Through the White Gate to the Nude Beach

I drove a 40-minute diagonal across Antigua from southeast to the northwest and parked my rental just outside a guard shack at the entrance to the Hawksbill Beach resort. “Are you a guest here?” the crisply uniformed guard asked me. “No, just here for the sun,” I replied. “Oh, the nude beach,” she said. “Park here and follow this road up around the outside of the resort. Pass the tennis court and go up the hill. Go through the white gate at the end of the road and you’re there.”

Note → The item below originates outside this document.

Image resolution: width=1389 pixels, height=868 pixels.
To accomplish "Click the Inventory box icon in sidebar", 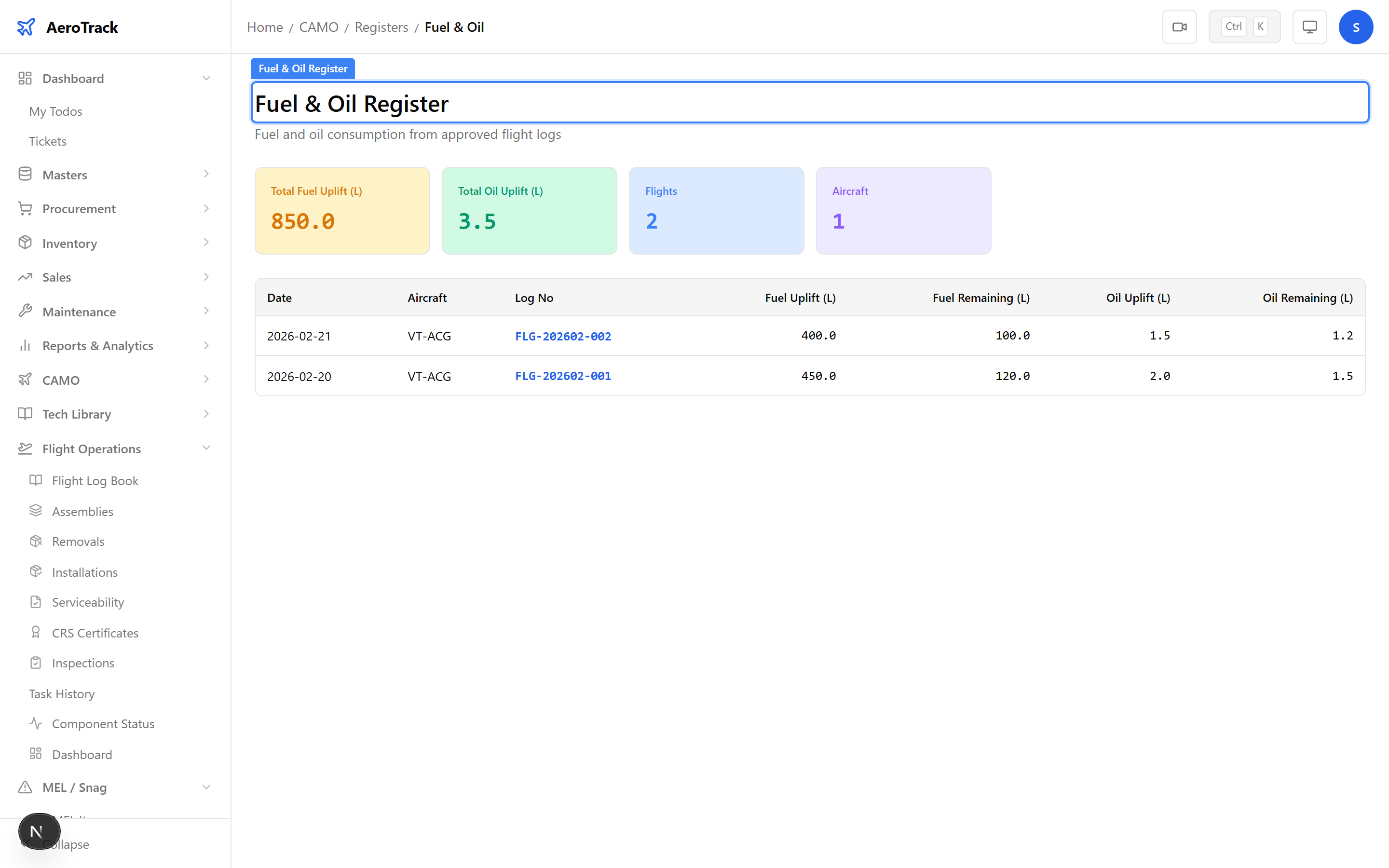I will (x=25, y=243).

I locked my camera and mobile phone in the car and started walking. I figured an unaccompanied male taking photos at a nude beach would be perceived as some kind of pervert, regardless of where his lens was pointing.

Maybe the resort has seen better days, but I doubt it. The place was built ugly. I passed rows of identical cottages, nearly windowless on three sides and painted white and beige. The only thing that prevented the resort from looking like junior officers’ barracks circa 1965 was the Queen Ann style gingerbreading at the edge of the corrugated metal roofs.

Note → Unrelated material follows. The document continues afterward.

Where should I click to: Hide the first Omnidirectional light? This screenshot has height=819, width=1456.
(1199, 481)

I passed a twisted chain link fence that enclosed a dingy tennis court. The road–really more like a path at this point–began to rise. At the crest were two white cinder block posts and a gate made of white lattice. I passed through and beheld a stunning view of the sea and a pristine beach.

In the distance I saw a naked man, bronze all over, walking the shoreline. There was no one else to be seen. On the hillside by the path, white rocks were arrayed to spell out “Eden Beach,” which is what the clothing-optional section of Hawksbill Beach is called.

I’d found it. I was here:

I sat down on the edge of the first lounge chair I came to, pulled off my t-shirt, dropped my swimsuit, and went for a naked stroll.

I’ve never felt self-conscious about my body. I’m hardly an exhibitionist, but neither do I go in for the show of false modesty some people display when they feel like they’re supposed to be embarrassed by their nudity. I found another lounge chair, dragged it beside a palm tree, and called it mine.

The sea was a calm blue green. The swells were barely breaking. About hundred meters from shore was a large rock formation, thrust up from the sea floor. It looked like an arrowhead turned on its side — or if you prefer, a hawksbill.

There were a few small puffy clouds in the sky. A jet ski whizzed by. Then a catamaran. Then a helicopter. A couple sunned themselves at the other end of the beach. Mr. Bronze swam a bit and then left. Soon the couple disappeared and I had the whole 350 meters of beach to myself.

Well, not quite. After about an hour, I took a dip. The water was so clear I could see the bottom. It was warm but refreshing. As I walked back to my beach chair, I saw a woman’s silhouette in a shack that stood near the treeline. I walked up to the hut, me full starkers and her dressed in crisp park ranger brown-and-tans. I greeted her and asked whether the rock formation had given Hawksbill Beach its name. She didn’t know, but neither did she betray the slightest sign of discomfort at the sight of my body. I guess if you work as a ranger at a nude beach, seeing some random naked guy is just another day at the office.

I returned to my chair and soaked up more of the sun. I rested and thought deep thoughts. I may have dozed off for a few minutes. Eventually, my gaze fell on the swath of pallid flesh that starts two inches south of my naval and ends six inches north of my knees. The skin above and below that pale stripe was lightly browned and healthy-looking. But the area that hardly ever sees the sun looked sickly and scarred, like dirty white tissue paper laid over a spatter of pink paint.

Didn’t I just say I’m not self conscious about my body? Hah! I’ve got my vanities like most everyone else.

I didn’t want to broil my goolies, so after about 90 minutes of basking, I put on my swimsuit, t-shirt, and sandals and reluctantly walked back through the white gate into the fabric world.

This wasn’t my first time on a nude beach, but it was the first time in this century. I enjoy feeling nothing against my body except the sun, the wind, the sand, and the surf. I like being reminded that, like every other animal, we come into this world naked. Being embarrassed about our bodies is a learned behavior, not an innate condition. So whether it’s in Antigua or somewhere else, I look forward to going au naturel again.